The only thing that can give Apple an unfair advantage would be getting exclusives from artists like Taylor Swift. Dozens of artists have denounced Spotify for their free tier, and many of them would likely love to jump ship from Spotify. But most of these artists are under label agreements, so the labels decide where the music goes — not them.

Even Tidal doesn’t get much in the way of exclusives; its own stars and stakeholders have their music on Spotify. Since the power is in the hands of the labels, not the artists, it’s unlikely Apple will get many exclusives.

So it’s a straight fight on who is the better service. My money, at least, is on Spotify.

What Does This Mean for Artists?

Apple Music will make waves in the streaming industry. It’s the biggest company in the world, and music is in its DNA. But for artists, Apple Music is nothing new — not yet.

Apple Music has real ambition. With Connect, Apple wants to be more than a streaming service. With Logic Pro, Apple wants to be for more than just amateurs. It’s completely possible that Apple’s ultimate ambition is to rival the labels — to make it the norm for an artist to write music in Logic, publish it on Apple Music, interact with fans through Connect, and perhaps eventually sell merchandise and make touring revenues through the service as well.

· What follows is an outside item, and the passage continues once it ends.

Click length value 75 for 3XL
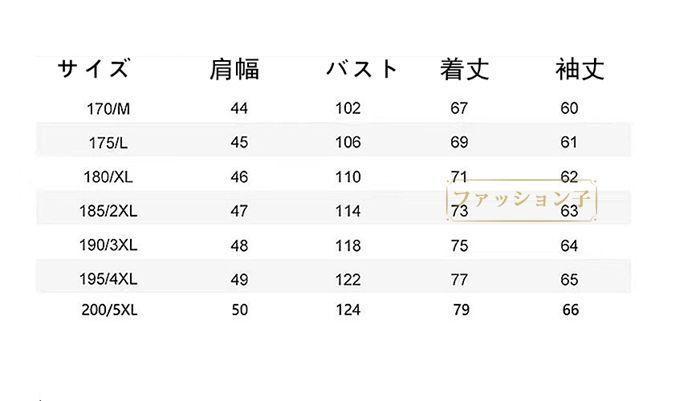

Hopefully, they’ll provide artist analytics so you can better understand your listeners. Apple Music may become a platform you build your entire music business on top of.

But not yet.

For now, Apple Music is just another streaming service. If you make a decent living as a niche artist and you’re staying away from streaming services, stay away from this one, too. If your music is already up on Spotify, put it up on Apple Music, too. So far, nothing has changed.